No sooner was he there than, first Pavia, then Milan, offered to receive him. He ought to have gone at once, before the armies of his enemies could encircle him in Novara. But his whole soul was invaded by a deep distrust of the Italians. It seemed safer to temporise until the royal troops came up. Long before these could possibly arrive, on June 22nd, the Venetians protected Milan with 1,000 Grecian stradiots, 2,000 foot, 1,000 cuirassiers.[102] It was now impossible to take Milan, which a little boldness might easily have gained. It was impossible even to evacuate Novara. And when, after many difficulties heroically overcome, the little army of Charles arrived in Asti on July 27th, sorely in need of rest and of refreshment, a new and arduous task awaited it; for Orleans and his soldiers were perishing of hunger in besieged Novara.
Footnote 102:
This is the Venetian estimate. For the figures of Giovio and Corio, see Cherrier, ii. 197.
X.
Commines has set dramatically before us the division between the army and the council of the King. He himself warmly espoused the cause of the army, which frankly declared a battle impossible against such overwhelming odds: unless reinforcements arrived from Switzerland, Orleans must be released by composition from Novara. But the council insisted on an immediate engagement. The soldiers commonly said that Orleans had promised Briçonnet an income of 10,000 crowns for his son, if Milan should still be gained and the siege of Novara raised. The Swiss did not come; the army was too small. In September there began to be a serious talk of peace. On the 26th of that month, Orleans and his army were released by composition from Novara. Over 2,000 of them had died of hunger, and many fell by the roadside from sheer weakness and died there as they lay. (Commines found fifty of them dying in a garden, and saved their lives by a timely mess of pottage.) Most of those who lived to reach the camp perished of the dangerous abundance. More than three hundred of their wasted corpses were cast upon the dunghills of Vercelli.
This was a heavy price to pay for one man’s disobedient ambition.
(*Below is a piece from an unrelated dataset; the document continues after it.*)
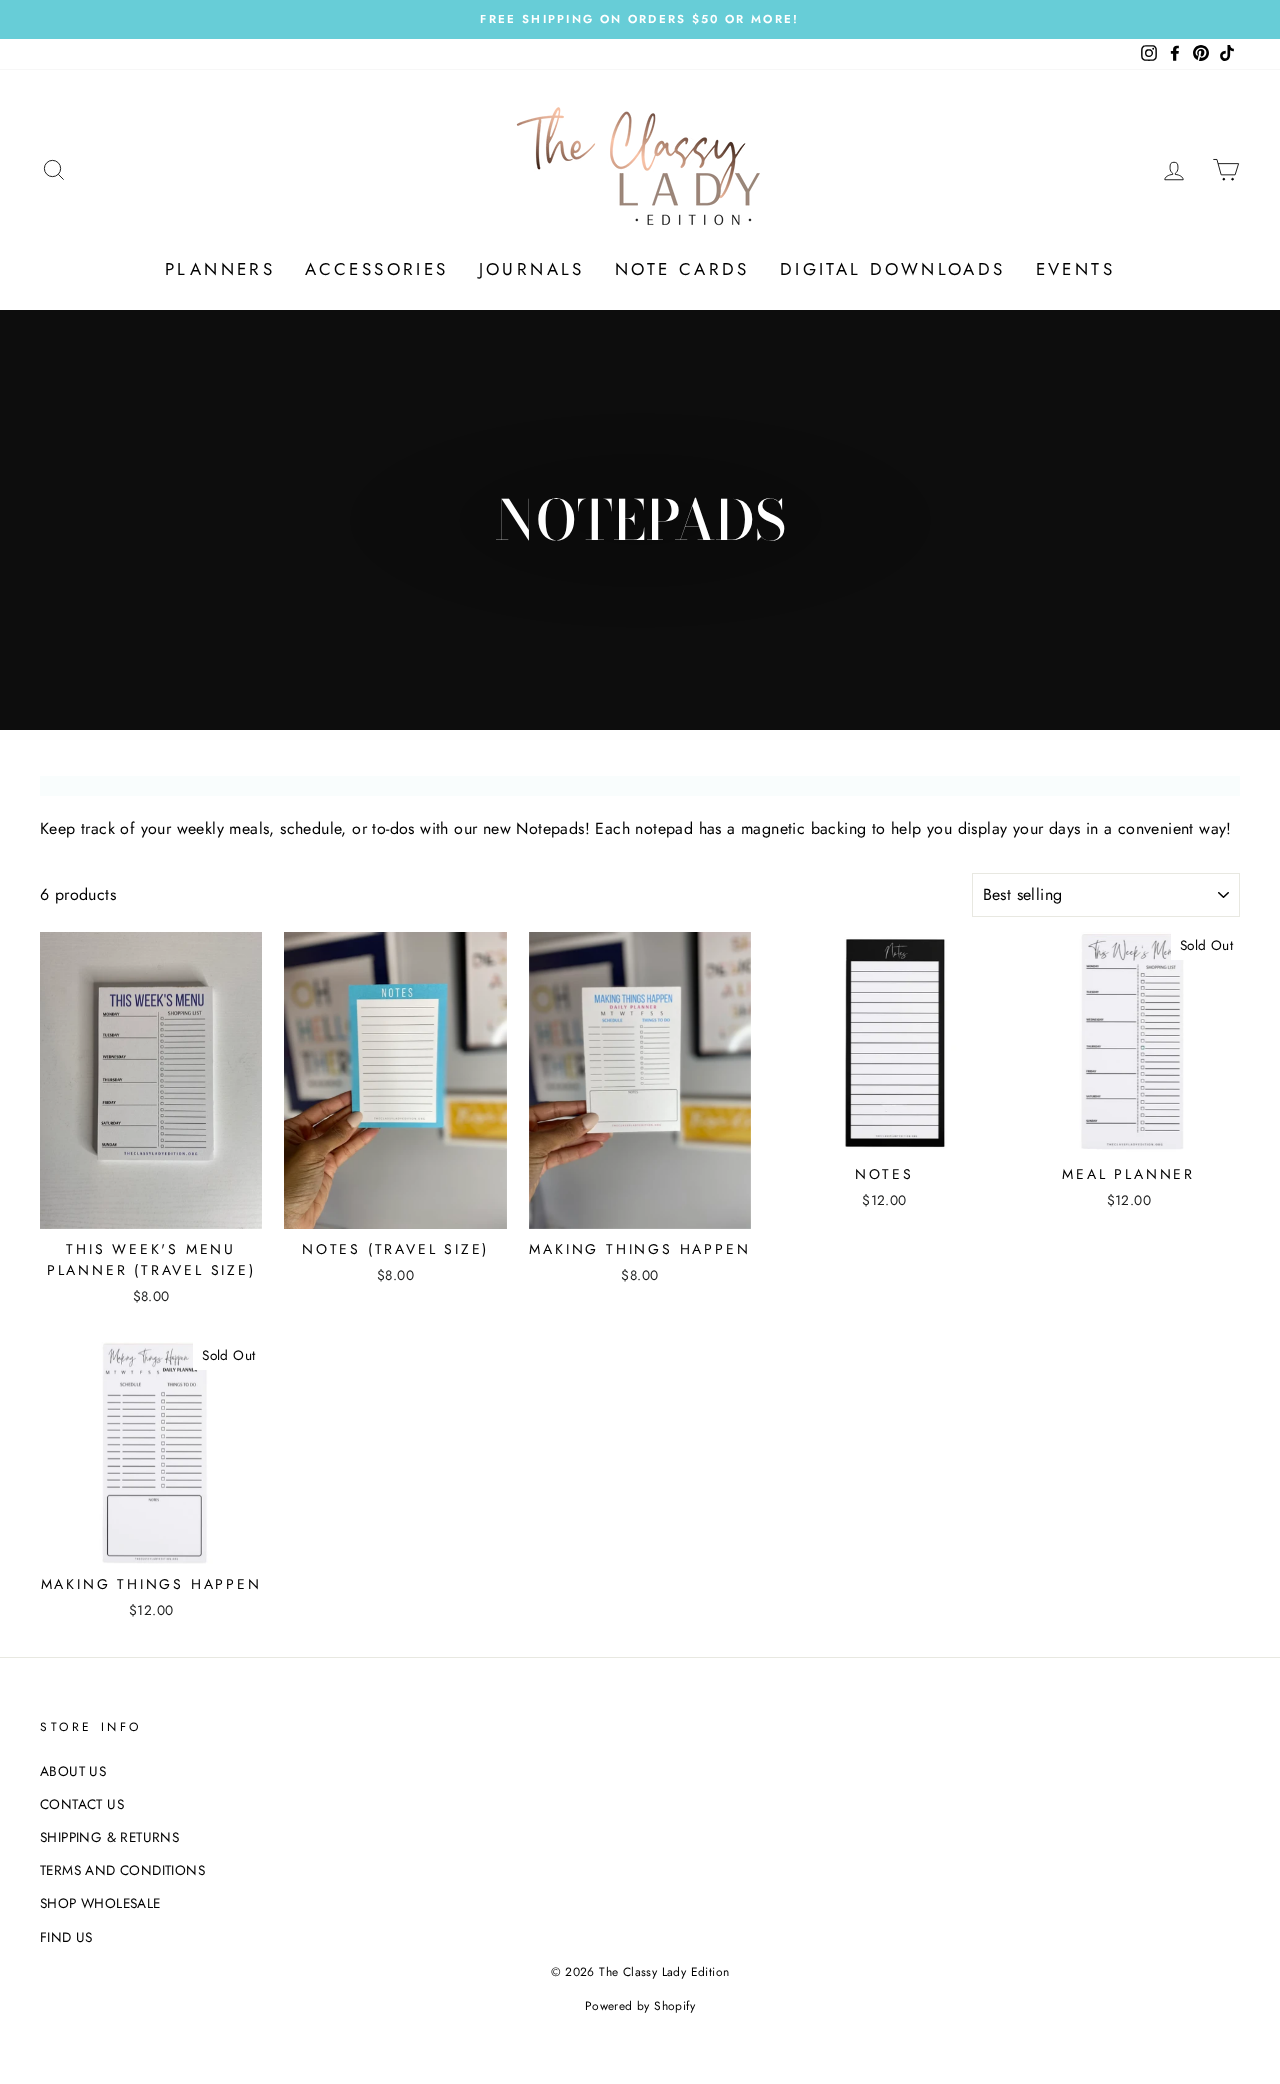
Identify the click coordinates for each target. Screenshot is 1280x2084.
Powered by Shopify (640, 2006)
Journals (532, 269)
All the harder did it seem to buy nothing with so great expense. There were many who were still unwilling for peace. Orleans had endeared himself to his troops by his conduct during the hunger of Novara, where he had fared and fasted like any common man-at-arms, setting aside the ducal mess for the use of the sick in hospital. His mess-fellows were willing still to die for him. By an ironic turn of fate, on the very day on which the army evacuated Novara, 20,000 Swiss came to the relief of the king. With such a reinforcement as this, cried Orleans, Ligny, D’Amboise and their men, Charles might not only conquer Milan, but make himself master of the whole of Italy. But the negotiations for peace already were begun; Novara was lost; the French soldiers were few and much enfeebled; and it was rumoured that the Swiss meant no less than to capture King Charles with all his nobles, carry them off into the impregnable fastness of the Alps, and then exact a fabulous ransom for their liberty.
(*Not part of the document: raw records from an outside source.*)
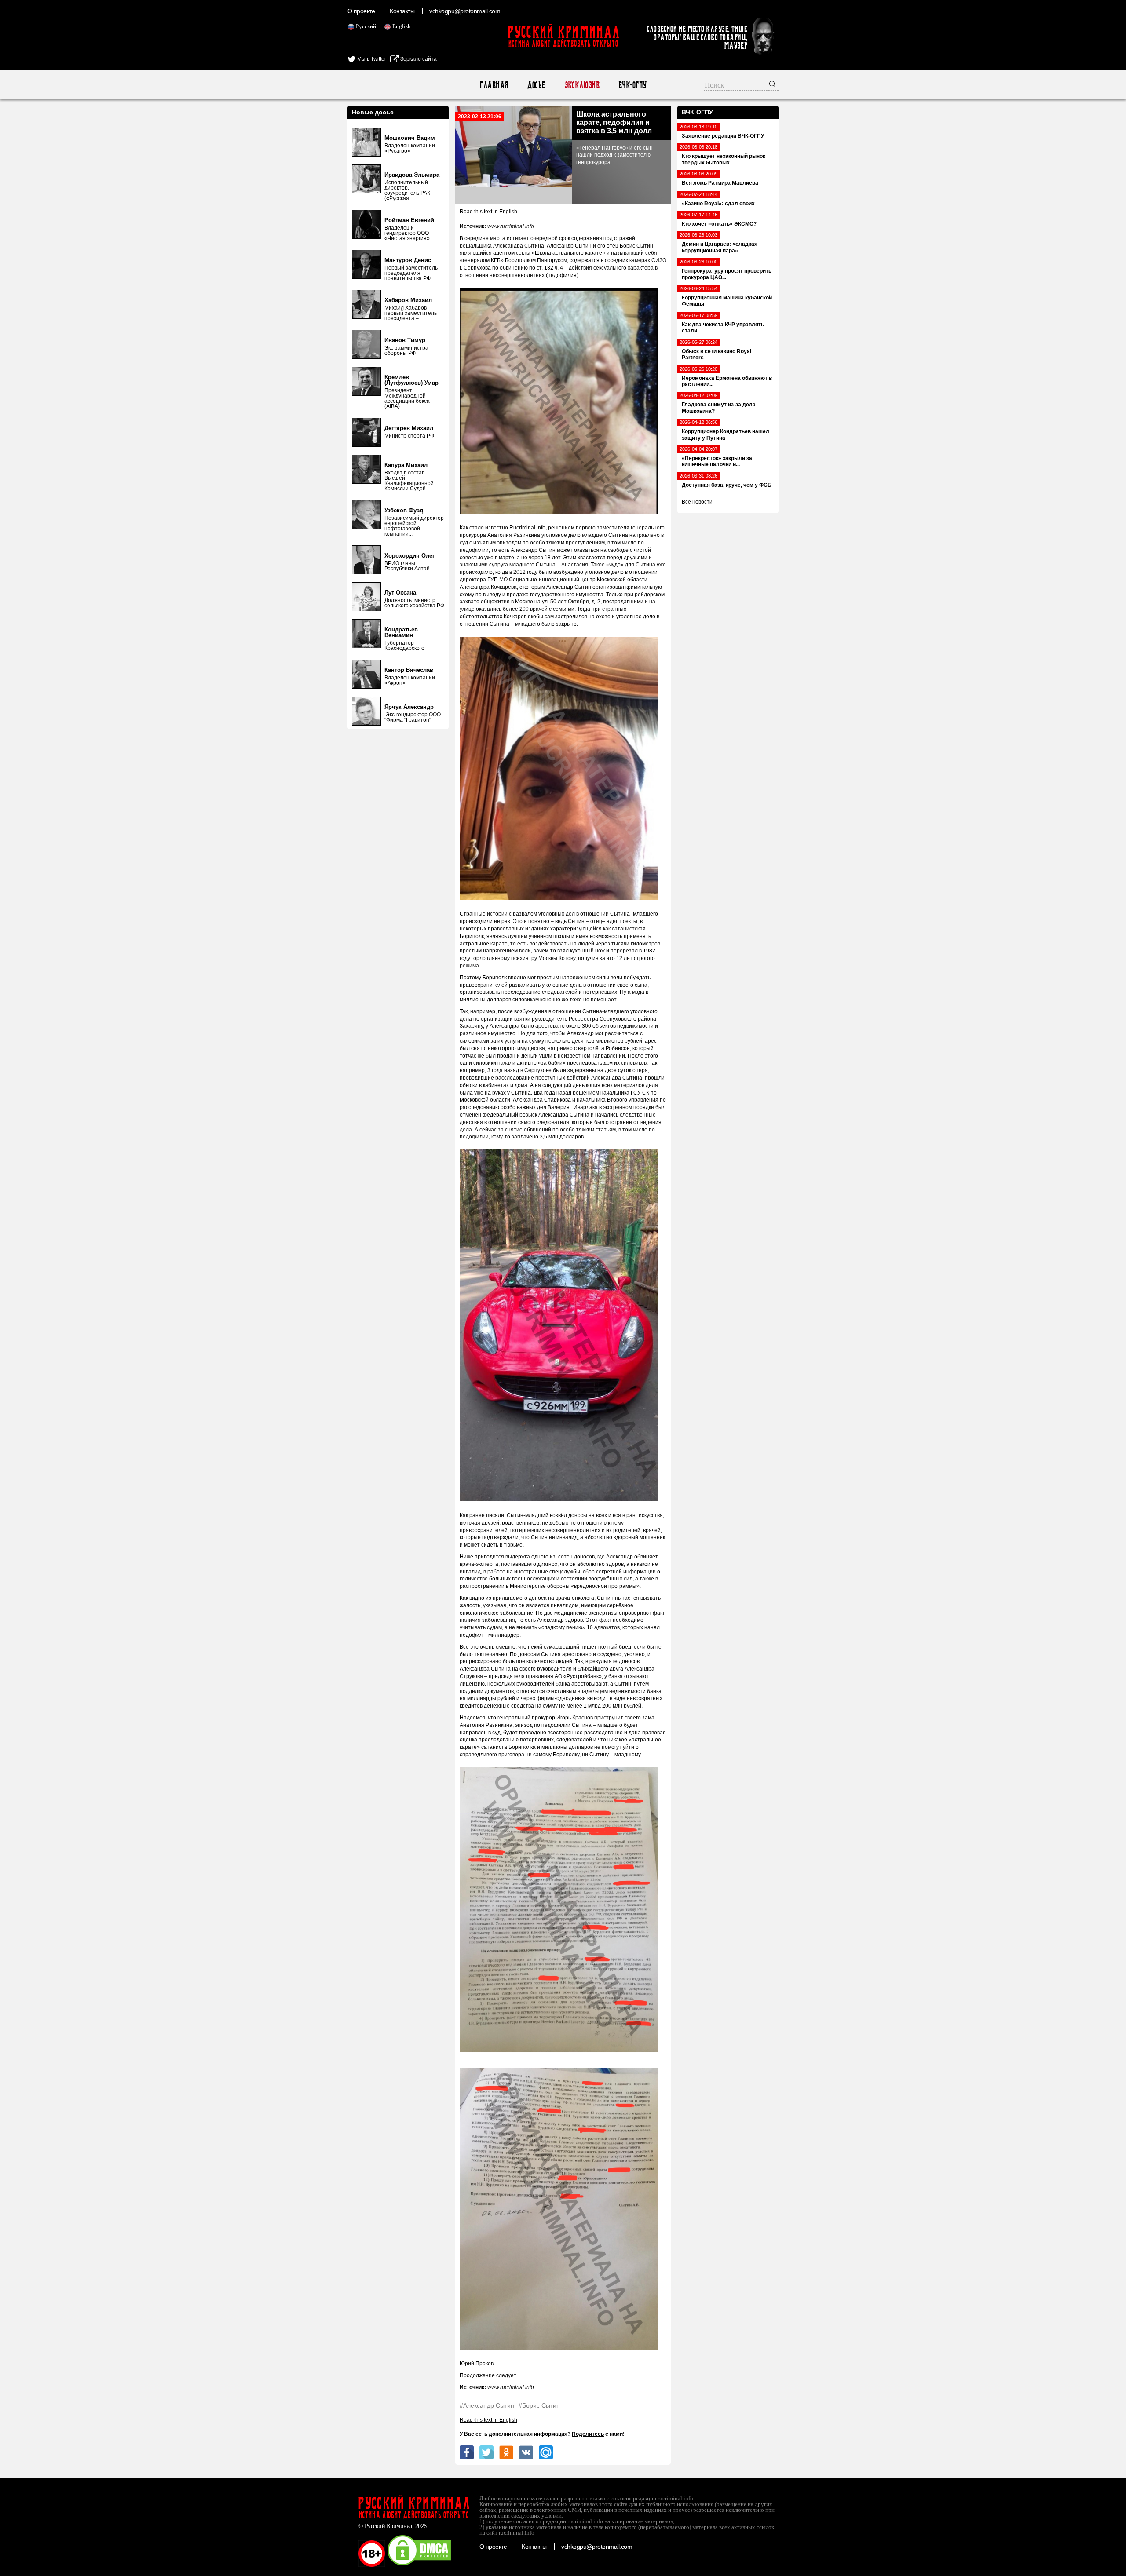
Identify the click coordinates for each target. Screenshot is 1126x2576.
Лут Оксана (400, 592)
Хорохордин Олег (409, 555)
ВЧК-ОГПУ (632, 85)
The King thought it best to dismiss at once these dangerous allies, and take his homesick soldiers back to France. On Oct. 10th peace was concluded. The king promised—on condition that Lodovico Sforza renounced all claim to Asti, made no obstacle to the relief of the French in Naples, and paid to Orleans a war indemnity of 50,000 ducats—not to sustain his cousin’s right to Milan. Orleans was enraged and disappointed. In secret he negotiated for the support of the Swiss captains, and with these and with 800 of his men-at-arms he meant to march from Vercelli upon Milan. But the night before he was to leave, when all was ready, suddenly he demanded the consent of the King. Charles refused to sanction this breach of the peace, and bade his cousin join the army in marching back to France. By Nov. 7th Orleans, none the richer for his endeavours, was with the King at Lyons.